• [Problem details]: The reply is to contain the full listing, repeated exactly, with pictures left out.

• [Data shown]:

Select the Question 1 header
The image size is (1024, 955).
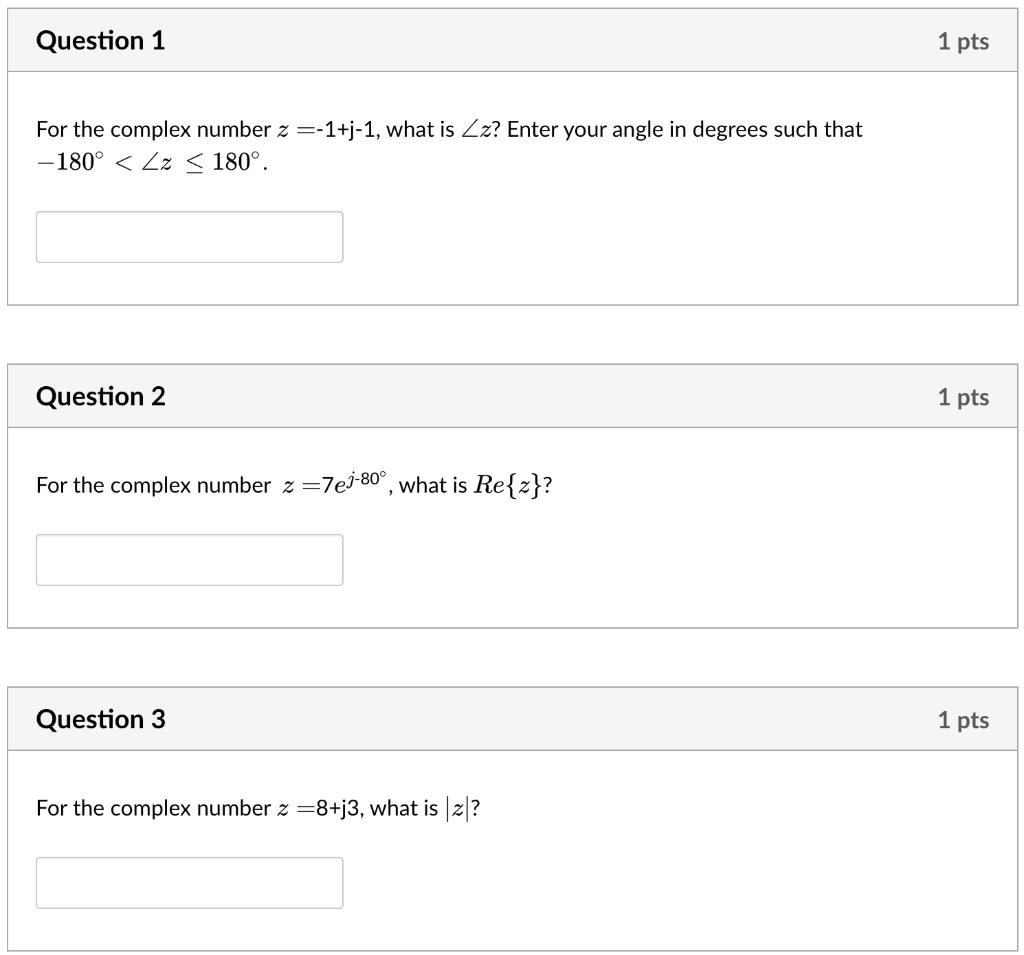[x=100, y=40]
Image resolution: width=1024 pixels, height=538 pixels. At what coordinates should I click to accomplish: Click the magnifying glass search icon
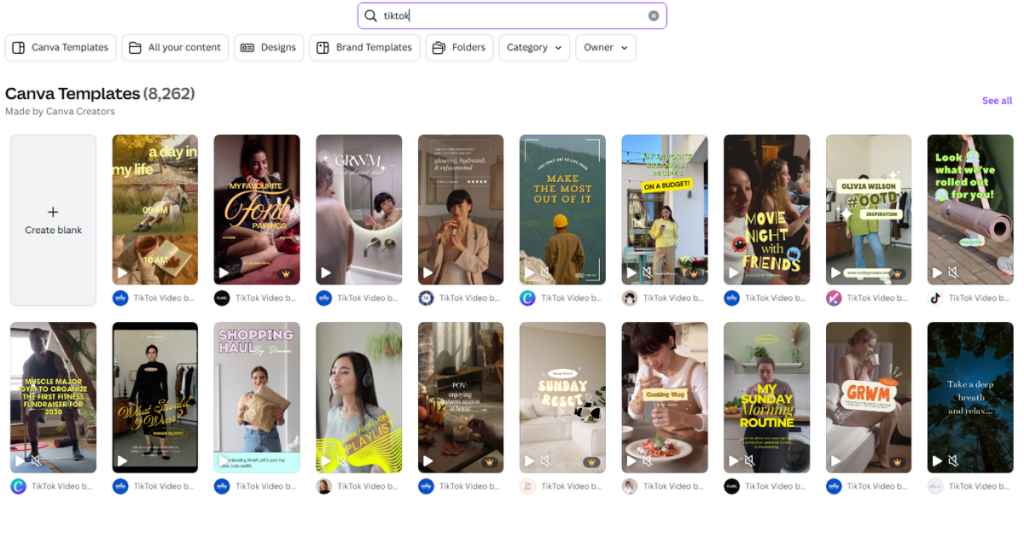(371, 16)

• [Solution to this exercise]:
Select the Question 1 header
The image size is (1024, 955).
[x=100, y=40]
Image resolution: width=1024 pixels, height=538 pixels. At what coordinates should I click to accomplish: Click the magnifying glass search icon
(371, 16)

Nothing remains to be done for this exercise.